Itu menjadi masalah karena meskipun omega-3 bersifat anti-inflamasi, omega-6s cenderung pro-inflamasi. Oleh karena itu, ketika asupan omega-6 tinggi dan asupan omega-3 rendah, akibatnya adalah peradangan berlebih dan peningkatan produksi lemak tubuh.
Ketidakseimbangan drastis dalam diet Barat telah dikaitkan dengan lebih dari hanya obesitas. Ini juga dikaitkan dengan diabetes, penyakit jantung, kanker tertentu, depresi, nyeri, kondisi peradangan seperti asma, dan penyakit autoimun.
Untungnya, ada beberapa cara sederhana untuk mengonsumsi lebih banyak omega-3 sambil menelepon balik di omega-6s. Berikut lima langkah yang dapat Anda ambil menuju keseimbangan yang lebih sehat:
Makanan olahan — mulai dari makanan beku hingga sup kalengan, kerupuk, dan saus salad — dapat diisi dengan omega-6, karena minyak nabati yang digunakan oleh produsen. Periksa label dan batasi atau hindari produk yang mengandung minyak jagung, kedelai, bunga matahari, safflower, dan minyak biji kapas. Hal yang sama berlaku untuk makanan cepat saji, yang juga biasanya dibuat dengan minyak yang tinggi omega-6. Anda dapat mencari bahan-bahannya di berbagai item menu secara online.
Penelitian menunjukkan bahwa makanan yang berasal dari hewan yang diberi makan rumput dan dibesarkan secara organik mengandung lebih banyak omega-3. Daging sapi yang diberi makan rumput, misalnya mengemas sekitar 50% lebih banyak omega-3 dibandingkan daging sapi biasa. (Untuk info lebih lanjut, lihat posting saya semua tentang daging yang diberi makan rumput.)
Karena margarin biasanya dibuat dengan minyak yang tinggi omega-6, saya sarankan untuk tidak melakukannya. Sebagai gantinya, gunakan minyak zaitun extra virgin (yang rendah omega-6) atau mentega yang diberi makan rumput (yang lebih tinggi omega-3 daripada mentega konvensional).
Sumber terbaik termasuk salmon, sarden , rainbow trout, dan mackerel. Jika Anda bukan penggemar ikan, pertimbangkan untuk berbicara dengan dokter atau ahli diet Anda tentang suplemen minyak ikan.
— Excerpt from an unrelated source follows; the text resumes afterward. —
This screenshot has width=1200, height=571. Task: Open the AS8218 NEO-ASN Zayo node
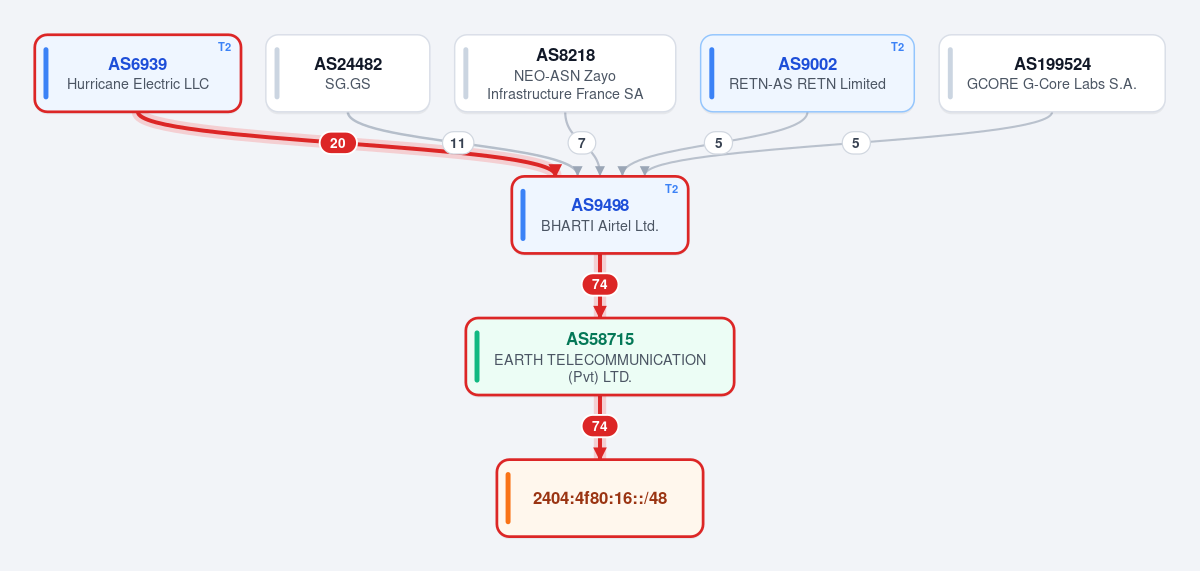(x=565, y=74)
Ia dapat membantu Anda memilih merek yang memberikan jumlah DHA dan EPA yang tepat, jenis omega-3 dalam ikan, untuk kebutuhan kesehatan Anda.
Makan lebih banyak produk membantu menggantikan makanan olahan yang mungkin sumber omega-6s. Selain itu, beberapa makanan nabati mengandung sejenis asam lemak omega-3 yang disebut ALA. Ia memiliki struktur kimia yang berbeda dari DHA dan EPA yang lebih bermanfaat yang ditemukan pada ikan berlemak; tetapi sebagian kecil ALA dapat diubah menjadi DHA dan EPA di tubuh Anda. Semakin banyak ALA yang Anda konsumsi, semakin baik.
ALA ditemukan dalam kacang-kacangan dan biji-bijian seperti kenari, biji chia, dan rami, serta kubis Brussel, kembang kol, brokoli, labu, sayuran berdaun hijau gelap, dan beri .
Secara umum, saya sarankan untuk mengonsumsi tiga hingga lima porsi sayuran, dan dua porsi buah per hari. Setiap porsi harus sekitar satu cangkir (atau seukuran bola tenis saat mentah). Salah satu cara untuk melakukannya adalah dengan memasukkan sayuran pada ketiga waktu makan: Tambahkan sayuran ke smoothie atau telur dadar sarapan Anda, makan salad saat makan siang, dan sertakan beberapa porsi sayuran (dikukus, ditumis, dipanggang dengan oven, atau dipanggang) saat makan malam. Untuk buah-buahan, nikmati satu porsi saat sarapan, dan satu porsi kedua sebagai camilan siang hari. Taburkan juga kacang dan biji-bijian ke dalam smoothie, oatmeal, salad, dan tumis. Keseimbangan yang lebih baik, tercapai.
Gugi Health: Improve your health, one day at a time!